说到影碟,谁家里没有余粮啊,城秘摄影师立刻提供了他的宝藏。 摄影@蓝义
不过话说回来,这家店的片源还是不错的,顾客也多,因为当时城西住的媒体人和广告人比较多。这位大妈有时也会介绍新来的片子,这种时候我就劝自己,一是要宽容,二是要慎言,三是要抓紧时间,这也是碟战的三要素。
有时去那里也只是问一问,某张片子到了没有。比如说《色·戒》虽然在电影院里看过了,但还是想看看足本是什么样的,因为汤唯还是我们杭州出去的嘛,于是老惦记着影碟什么时候出来。这时情报系统都是开放着的,有时今天下午下城区的店到片了,但我没时间过去,那么晚上我肯定要就近收货了,我不想浪费今天晚上,于是就要在转角处上一次楼。
出这一家店,往右走十步,还有一个流动的摊位,那里有一个报刊亭。晚上打烊之后,一个卖电视剧碟片的就把几张碟竖在报刊亭的边沿上,人则是坐在一家好像卖线衫的店里。她如看到我东张西望,便会走出来,身上背一个挎包,片子都在挎包里。
我有时会问一下,陈道明的什么有没有,陈宝国的什么有没有,因为我记不住那些片名,比如什么中国式结婚,中国式离婚,有时会说反了,不知是要结呢还是要离,这要看封套才知道。这种买碟两分钟就搞定了,因为是定点定目标的。而且也不用讨价还价的,因为我报的是一口价:“你找我两块”,这时我递上去的是一张十元,她就知道我是懂的。
贾樟柯曾这样形容:“盗版就像走丢的孩子,你在别人家找到了,那种感觉是很微妙的。”
竞舟路从文三西往文二西走,穿过路口,也是在文二西路跟竞舟路的拐角,那里有一家我很喜欢的店,不是碟店而是书店,店名叫铁驴。当年是很有名的,干干净净的装饰,书的归类也很有讲究,比如日本类的、台湾类的,几本有名的杂志也都有售的。这个老板理个小平头,戴副黑框眼镜,框并不大,显得斯文。店里有一只猫,算是标配,但也不算网红。

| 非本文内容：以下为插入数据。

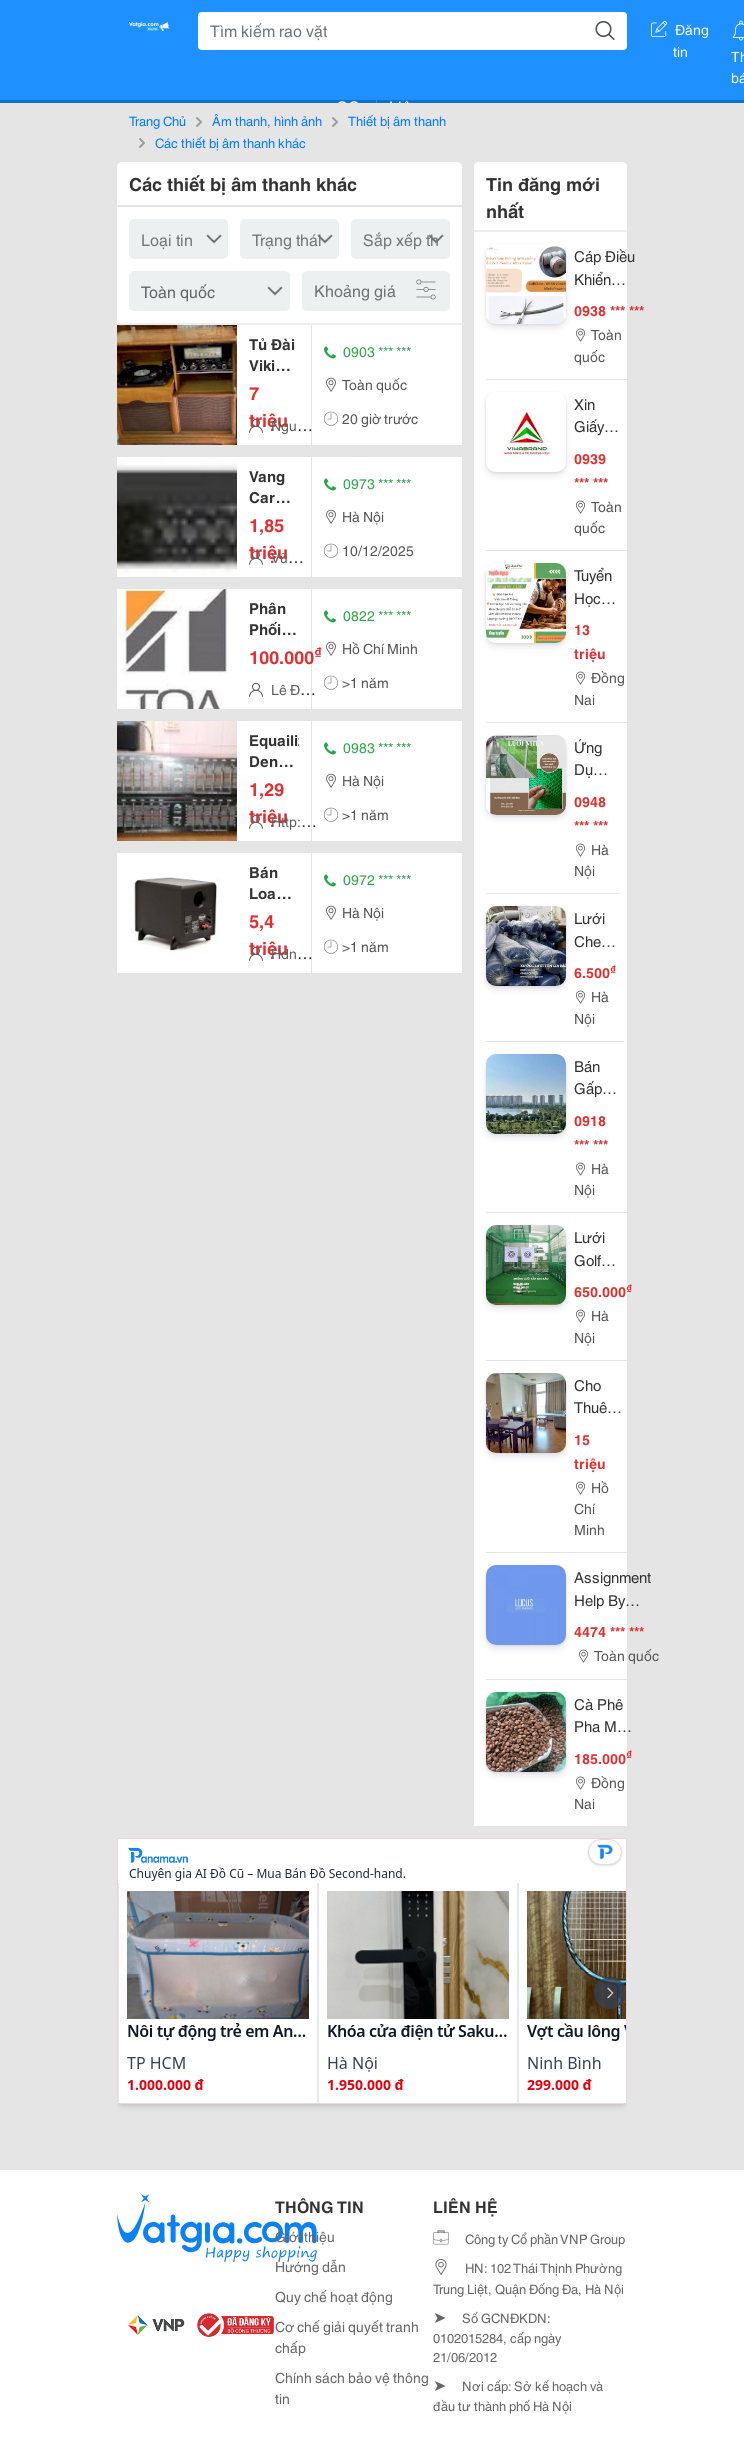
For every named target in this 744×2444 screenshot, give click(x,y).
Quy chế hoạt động (334, 2296)
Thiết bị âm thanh (397, 120)
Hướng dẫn (310, 2266)
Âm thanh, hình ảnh (267, 120)
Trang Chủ (157, 120)
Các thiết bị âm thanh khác (230, 142)
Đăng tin (680, 33)
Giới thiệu (305, 2236)
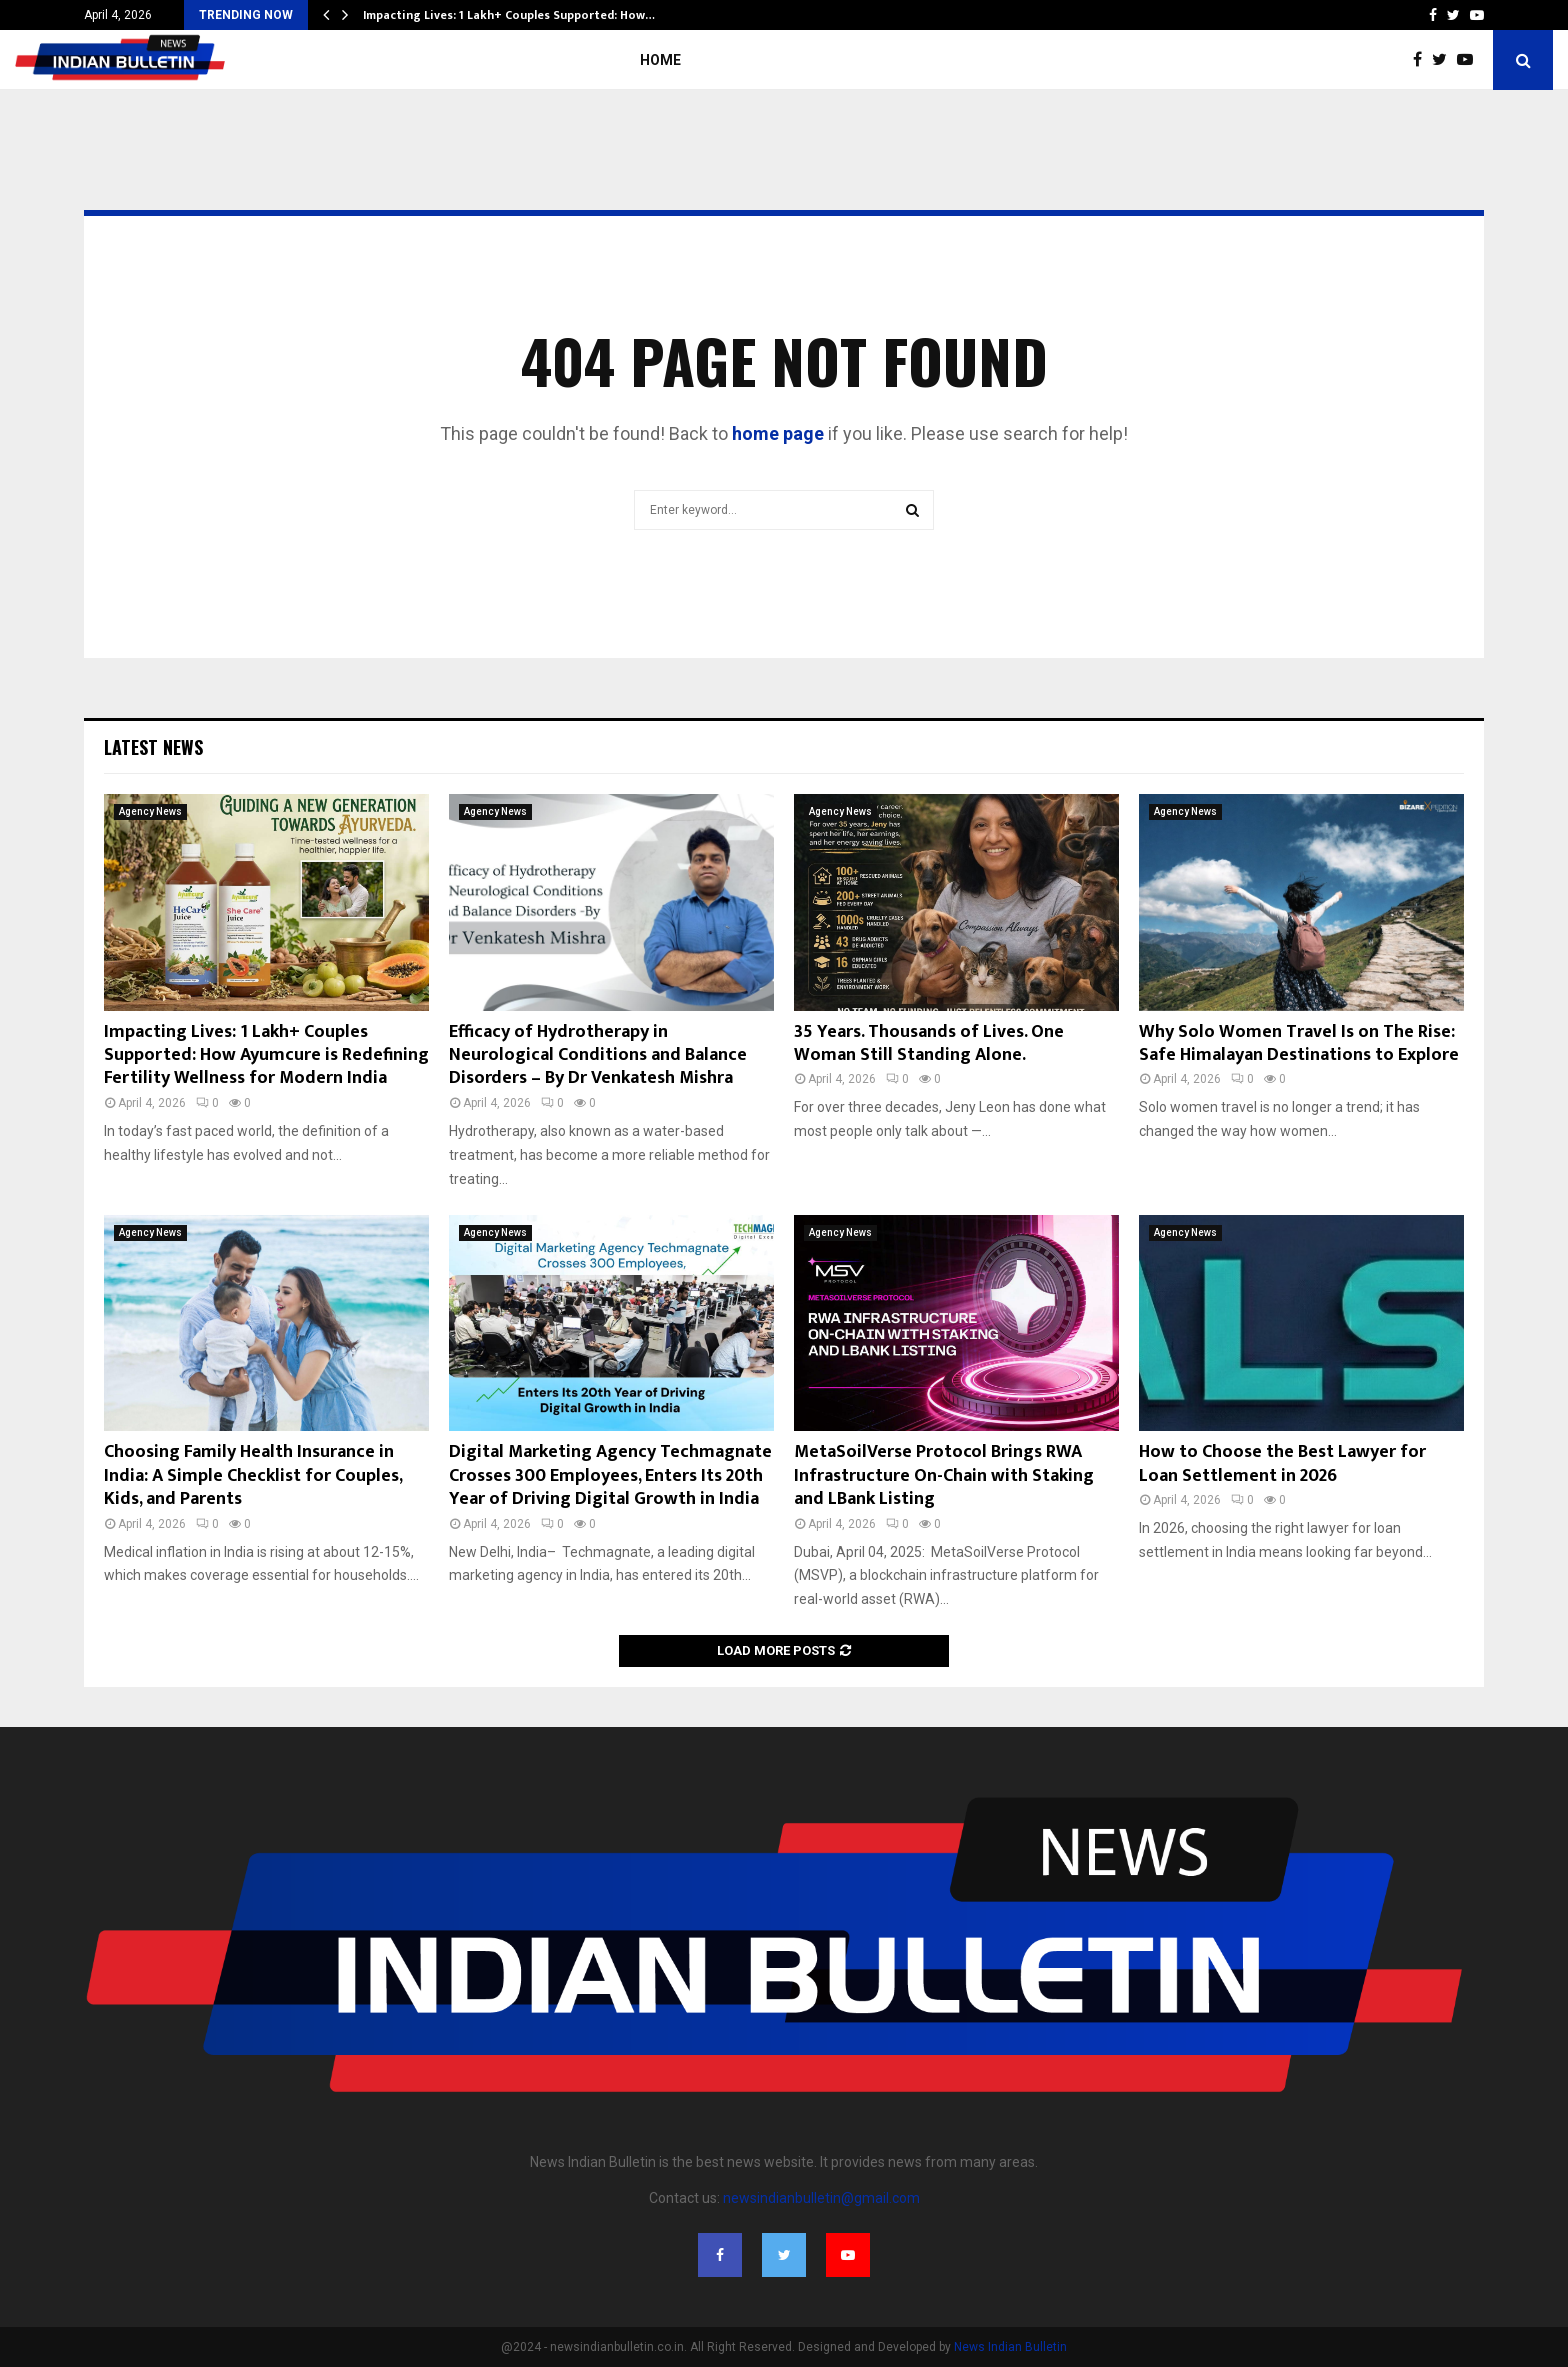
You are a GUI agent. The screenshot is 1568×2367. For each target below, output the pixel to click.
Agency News (150, 811)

这家店还是很有个性的,这个性体现在中午时分。比如我一点左右去的时候,铁驴却是关着门的,只是会在门上贴一张纸条,上面写着的大意是“去吃中饭了,马上回来”,但这个“马上”是说不好的。有时我到马路对面的报刊亭去转上一圈再回来,门还是关着的。这样的事情不是一回两回,因为那时的外卖还没有像今天这样发达,但晚上去一般不会有这样的情况发生。
也有一度,店里有一个很年轻的小伙计,也是很文气的,可惜的是你问他什么书他完全答不上来,后来在店里就见不到他了。我在铁驴买过一些书,那一阵子我正在写有关民国文人的文字,看了一些相关的书,包括曹聚仁的书我也是在那里买的。
再后来,铁驴又往西搬了一点,靠近古墩路,搬到紫桂的裙房那一带去了。应该说那里环境更好了,但是我在城西的视力范围也就到古墩路为止了。王维老师说西出阳关无故人,而孙老师要说古墩以西无声色。
说起书店,离我家直线距离不足一百米的地方,华星里街上曾有一家叫大涵书店的,几乎就是铁驴的升级版,不过内容更为丰富了。有观影沙龙,大约是每周一次,也售饮料可喝咖啡,墙上还贴有读者的读书心得,还有一个匪夷所思的空间,是为孩子和家长免费提供借阅和做作业的。后来我看到杭州图书馆的借书证也可在此店借书,但还书是必须要还到图书馆去的。掌柜也是文文气气的,说话很轻。
华星里街上,已经关门的大涵书店。摄影@肖奕叁
这样的一家店,我每次去散步都想进去看一眼的,它那个书架也有点特点,就是跟放红酒的架子有点相似,不少是做成矩型斜式的,你眼睛正视过去时那书名肯定是斜的。于是我便也要歪头斜视过去方才可以,看久了脖子就酸,不过偶尔酸一酸没坏处。这其中还有一个好处,那就是可以把某一位作家的书都集中放在一个单元了,如海明威的,狄更斯的,林语堂的,而他们谁跟谁做邻居,这就大有讲究,亦可看出店主的内功。如果把木心和龙应台做成连排那就好笑了,木心只能跟陈丹青做邻居。可惜这家店最后还是因房租到期而没有续开下去,现在有两年过去了,那个地方也依然没有新店开出来。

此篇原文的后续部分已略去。